Agak mengejutkan banyak orang, Prabowo memiliki trauma teoritis yang cukup dalam tentang isu HAM. Baginya, selama isu pelanggaran HAM masa lalu ditujukan pada dirinya, itu bersifat tendensius atau politisasi HAM untuk menyerang citra politiknya.
Harus diakui memang, joget Gemoy telah disemarakan seluas mungkin oleh Tim Sukses Prabowo bagian dari strategi memperbaiki citranya yang militeristik, emosional, dan dekat dengan sejarah kekerasan negara di masa lalu. Joget Gemoy membentuk citra Prabowo yang menyenangkan dan riang gembira. Tetapi, caranya mereaksi perdebatan pelanggaran HAM di panggung debat telah meruntuhkan citra itu.
Capres nomor 3, Ganjar Pranowo, mengusulkan pendekatan lain yang lebih dibutuhkan selain pendekatan keamanan dan pertahanan. Ganjar menekankan pentingnya dialog semua pihak untuk didengarkan dalam penyelesaian pelanggaran HAM di Papua. Bukankah gagasan penegakan HAM seperti itu terdengar masih terlalu basa basi?
Anies Baswedan memperhatikan isu HAM lebih serius dibanding kedua calon presiden lainnya. Sialnya, Anies berhenti pada gagasan-gagasan prinsipil belaka. Seperti pentingnya memastikan keadilan dan mendengarkan suara korban, tanpa tahu langkah-langkah strategis apa yang harus diambil pemerintah di masa depan, itu tidak akan banyak membuat perubahan.
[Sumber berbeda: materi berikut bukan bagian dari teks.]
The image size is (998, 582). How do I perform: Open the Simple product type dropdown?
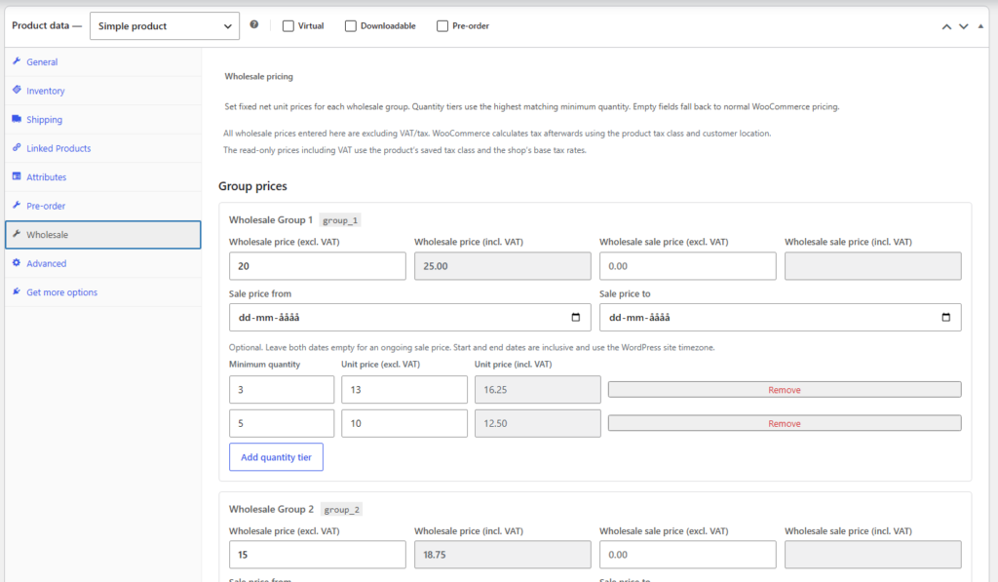point(165,26)
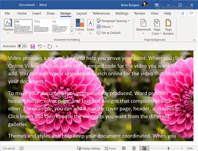The image size is (198, 151).
Task: Open the Themes gallery
Action: 8,26
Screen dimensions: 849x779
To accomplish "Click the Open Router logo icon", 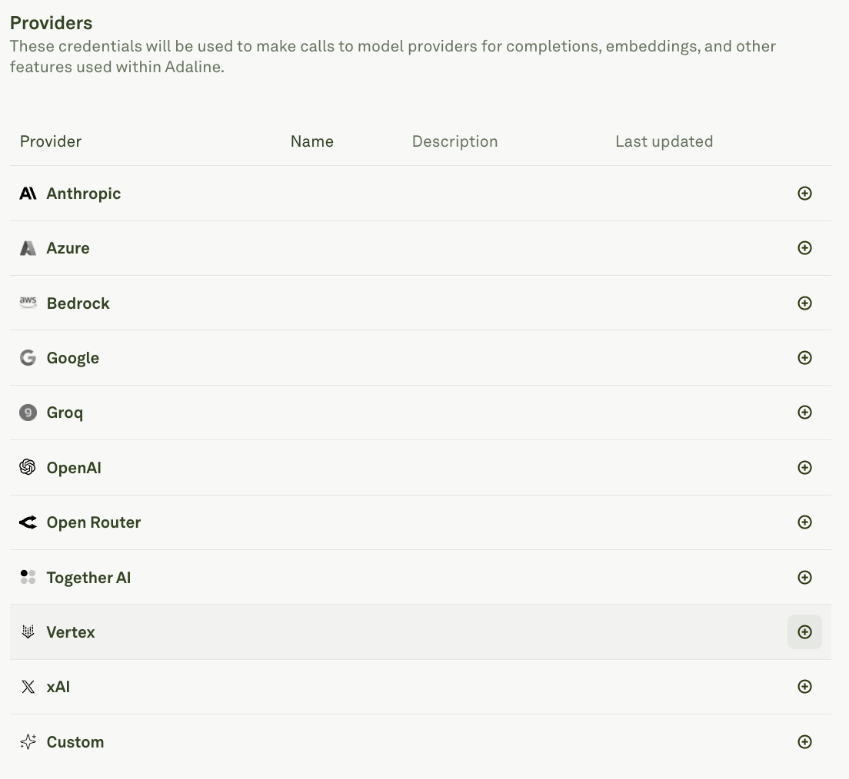I will tap(28, 522).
Ketiga Capres melupakan tiga hal terpenting dalam penyelesaian pelanggaran HAM di masa lalu. Pertama, keluarga korban dari Aceh hingga Papua masih menunggu pengungkapan kebenaran dari peristiwa kekerasan yang telah membunuh, menghilangkan, memperkosa, dan menyiksa anggota keluarga mereka.
Keluarga korban punya hak untuk tahu. Bangsa Indonesia juga punya hak untuk tahu kebenaran dari peristiwa itu secara utuh. Tidak perlu ada yang ditutupi dan dilindungi. Pengetahuan kebenaran atau realitas peristiwa itu akan membentuk kesadaran kolektif bangsa Indonesia, terutama para pengelola negara untuk lebih berhati-hati membuat kebijakan dan tindakan di masa depan.